Moments like these take me back to my own childhood as my teachers and parents tried to explain things to me.  There are plenty of lessons it took me a while to learn, especially, as you know about me by now, if it involved math.  Listening to kids at school talk about their math classes, trying to help my son with his own math homework, flipping through pages of the SAT and ACT practice test booklets in the hall outside my office door...suddenly I'm in high school again, staring at a blackboard, staring at a test, staring at questions I was not at all sure I understood about the hypotenuse of a triangle and two trains traveling at different speeds and the point on a graph where the line approaches infinity.  Have you understood all this?  Well, maybe...

I was always better at reading and language and writing.  I remember those classes and practice tests, too, and can hear the voices of my English teachers asking, Have you understood all this?  Yes, I could answer confidently.  I could write a poem, I could find the main idea, I could do reading comprehension and sentence completion and analogies.  A carrot is to a vegetable as an orange is to a...

Have you understood all this? Jesus asked his disciples, searching their faces for the slightest sign of comprehension.  Yes, they answered, but the Greek word Matthew uses here can mean everything from absolutely to um...unh-hunh.  Elsewhere in the gospels we read how slow the disciples were to understand anything that Jesus said or did, and how slow they were to realize they didn't understand.

Have you understood all this?  The kingdom of heaven is like... Over and over again Jesus tries to explain what it is his whole life and ministry have been about.  The kingdom of heaven is like... Okay, a mustard seed is to a tree as the kingdom of God is to... Yeast is to dough as the kingdom of God is to... (sigh)... Have you understood all this?

Remember that parables are not really metaphors or analogies, but they are like them.  Two Sundays ago we heard theologian Walter Wink describe parables as "tiny lumps of coal squeezed into diamonds...that catch the rays of something ultimate and glint it at our lives."  The light that shines through a parable challenges us to see in new ways, to move in new directions, to consider new facets, to leave what is comfortable and familiar, to encounter God where we did not expect God to be.

This evening's parables seem quite simple at first, filled as they are with ordinary, everyday images and actions.  The kingdom of heaven is like...a mustard seed, yeast mixed with flour, a hidden treasure, a pearl of great value, a net thrown into the sea.  In all of these stories, the kingdom of heaven - the kingdom of God - is revealed to be working in the world right in front of us and beneath us and all around us, with or without our understanding.  The Reverend Barbara Brown Taylor writes, "Why else would [Jesus] talk about heaven in terms of farmers and fields and women breaking bread and merchants buying and selling things and fishermen sorting fish, unless he meant somehow to be telling us that the kingdom of heaven has to do with these things...right here, right now, in all the ordinary people and places and activities of our lives."

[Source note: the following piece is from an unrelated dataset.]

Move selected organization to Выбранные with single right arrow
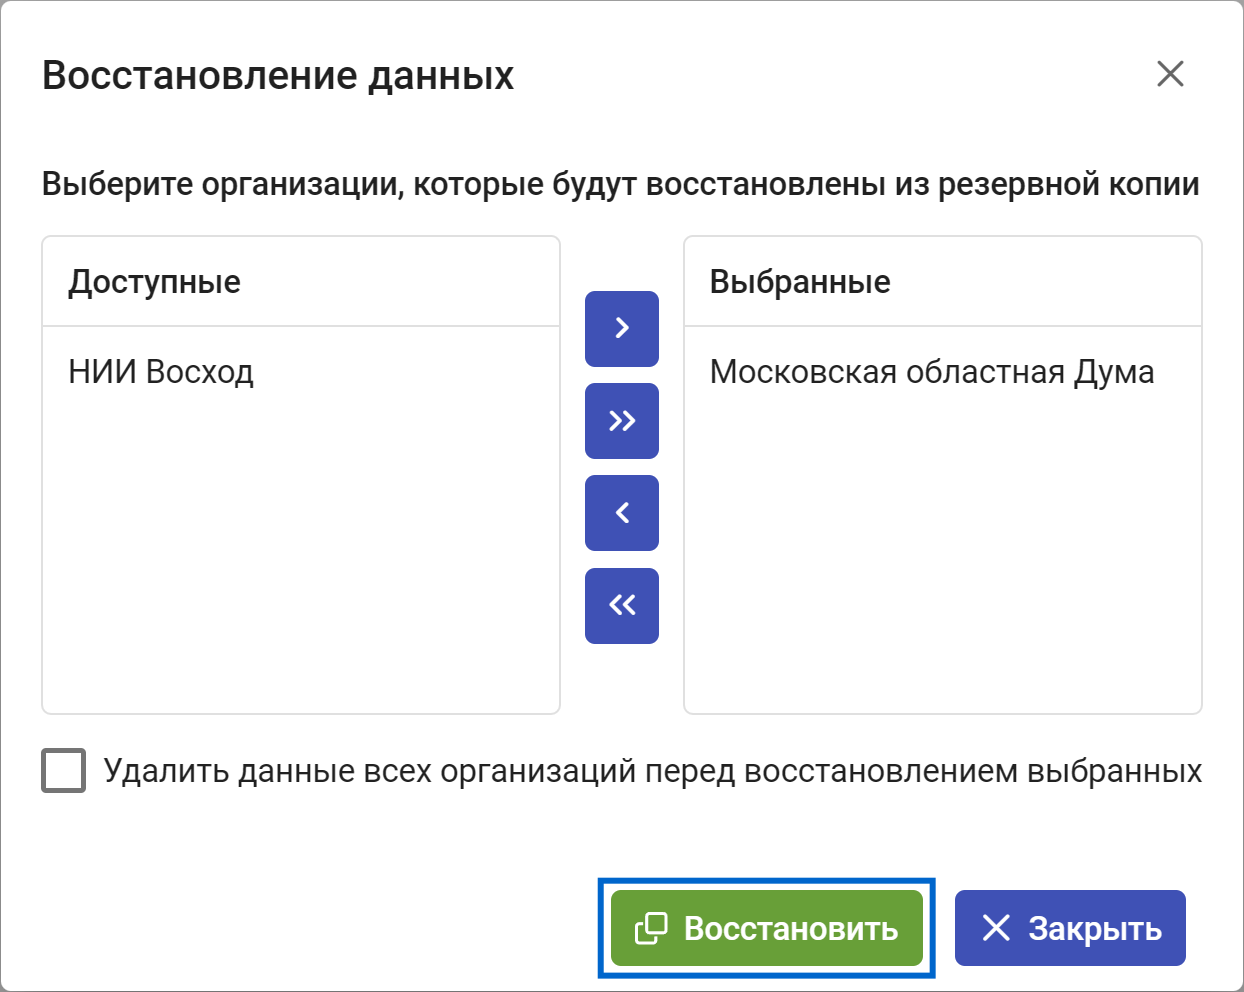Image resolution: width=1244 pixels, height=992 pixels. coord(621,328)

Ordinary things, like a tiny seed that grows up into a broad and mighty tree that holds in its branches all the birds of the air.  The kingdom of heaven is like this, Jesus says.  Do you understand all this?  And we can say with confidence, yes, absolutely, yes.  The kingdom of heaven begins small, and grows to fill all the world.

Ordinary people, like a baker woman who mixes yeast into dough.  The kingdom of heaven is like this, Jesus says.  Do you understand?  And, after a little review of the process of leavening, by which the dough is filled with thousands of tiny pockets of air that expand when they are heated, we can say, yes, absolutely, yes.  The kingdom of heaven is worked into the world, and spreads to fill it and expand it and raise it up.

The kingdom of heaven is like... Again, the kingdom of heaven is like... Again... Jesus repeats the lesson three more times, covering the material from different angles, different perspectives, different facets, so as to glint as much light as he can on the subject of how God is at work in the world.  Then, having taught us, having trained us in the kingdom of heaven, Jesus places the parables, themselves priceless treasures, in our hands.  Therefore every scribe who has been trained in the kingdom of heaven is like the master of a household who brings out treasure that is both old and new... Jesus invites us to turn the treasures, the parables, like diamonds in our hands and see how their facets reflect something deeper and more ultimate and more challenging than what appears on the surface.

The kingdom of heaven is like a mustard seed... Jesus' disciples, whether or not they had ever sown a field, would have known that mustard seeds grow up not into trees but, at best, large, scraggly bushes that spread like weeds, which, in fact, they are.  Mustard is humble and ordinary and persistent, and not at all welcomed by those who are attempting to grow a pure crop.  The kingdom of heaven is like this.  The marvelous and powerful and transforming kingdom of God is like a stubborn weed, uninvited, unwelcome by some, but determined to grow despite all efforts to uproot it.

The kingdom of heaven is like yeast... Jesus' disciples, whether or not they had ever baked bread, would have known that other scriptural references to leavening are far less favorable than this one.  Over and again in the scriptures they knew, yeast was used as the image for that which corrupts whatever is clean. The kingdom of heaven is like this.  The marvelous and powerful and transforming kingdom of God is expansive, making one bread, one body, out of many...clean and unclean...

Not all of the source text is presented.